• EXERCISE SET:
• 1. According to the mortgage approvals article, what effective interest rate was paid on newly drawn mortgages in July?
• 2. Echo the mortgage approvals article from "According to the" up to and including "the same period.".
• 3. List every approval count that the mortgage approvals article reports as actual data for June or July, and say what each one measures. Leave out any expected figure.

• SOURCE TEXT:

§ §

In a recent statement, the Bank of England (BoE) revealed a notable decrease in net mortgage approvals, along with a rise in effective interest rates. These developments have raised concerns within the housing and lending sectors, as the central bank prepares for its next rate decision on September 21.

According to the BoE’s data, net mortgage approvals dwindled from 54,600 in June to 49,400 in July. This decline caught the market by surprise, as expectations were for a less dramatic drop to 51,000. However, the figures also revealed a silver lining, with remortgaging approvals inching up slightly from 39,100 to 39,300 during the same period.

Furthermore, the BoE reported that the ‘effective’ interest rate, which represents the actual interest rate paid on newly drawn mortgages, increased by three basis points in July, reaching 4.66 percent. These rising rates come at a time when the Bank’s base rate is currently standing at 5.25 percent.

One key figure in the mortgage industry, Nicholas Christofi, Managing Director of Sirius Property Finance, commented on the situation, stating, “The latest figures show that mortgage approvals have fallen to their lowest since the start of this year. This suggests that while the market was starting to gain momentum following the turmoil of last September’s mini budget, 14 consecutive base rate increases are now taking their toll with buyer sentiment starting to wane. It’s important to remember that there is a seasonal element at play during the summer holiday period and this could be a contributing factor behind a reduction in market activity.”

§ §

• SUPPLIED INFORMATION:
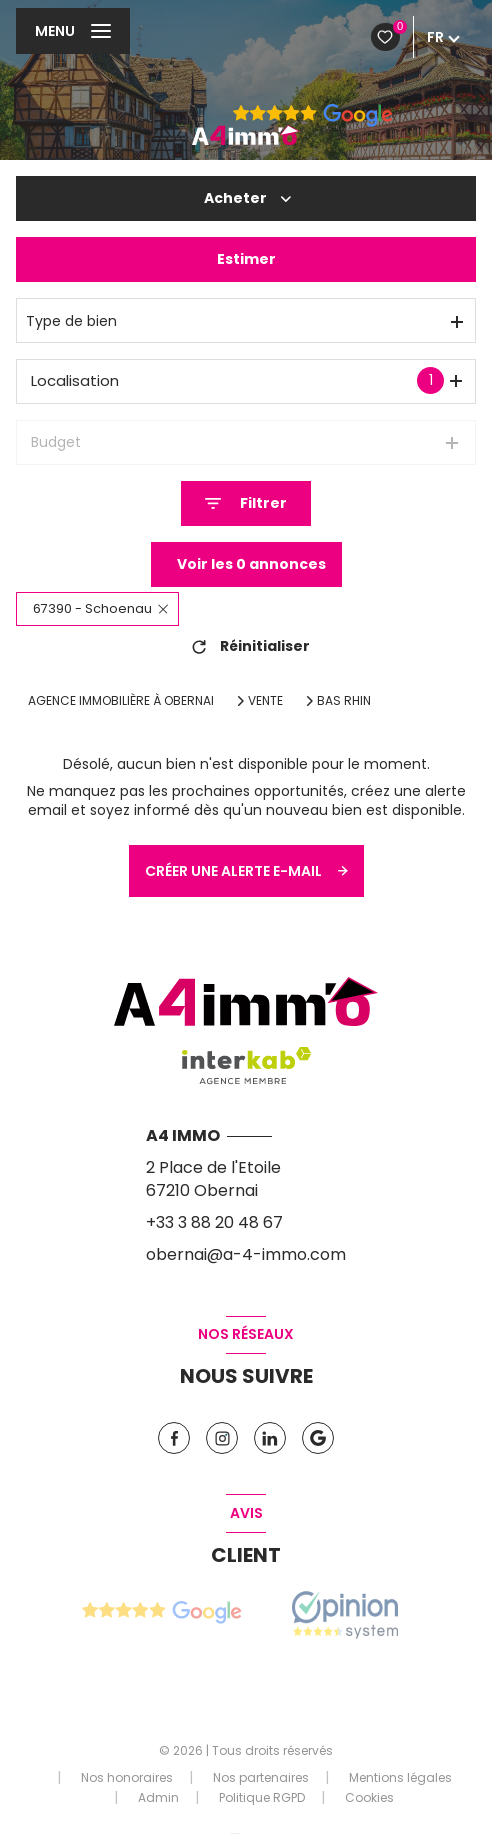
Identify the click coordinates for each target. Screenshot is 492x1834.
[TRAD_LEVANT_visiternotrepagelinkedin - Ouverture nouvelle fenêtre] (270, 1438)
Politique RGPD (262, 1797)
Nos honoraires (127, 1777)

§ §

• SOLUTIONS TO THE EXERCISE:
• 1. 4.66 percent

• 2.
According to the BoE’s data, net mortgage approvals dwindled from 54,600 in June to 49,400 in July. This decline caught the market by surprise, as expectations were for a less dramatic drop to 51,000. However, the figures also revealed a silver lining, with remortgaging approvals inching up slightly from 39,100 to 39,300 during the same period.

• 3.
- 54,600: net mortgage approvals in June
- 49,400: net mortgage approvals in July
- 39,100: remortgaging approvals in June
- 39,300: remortgaging approvals in July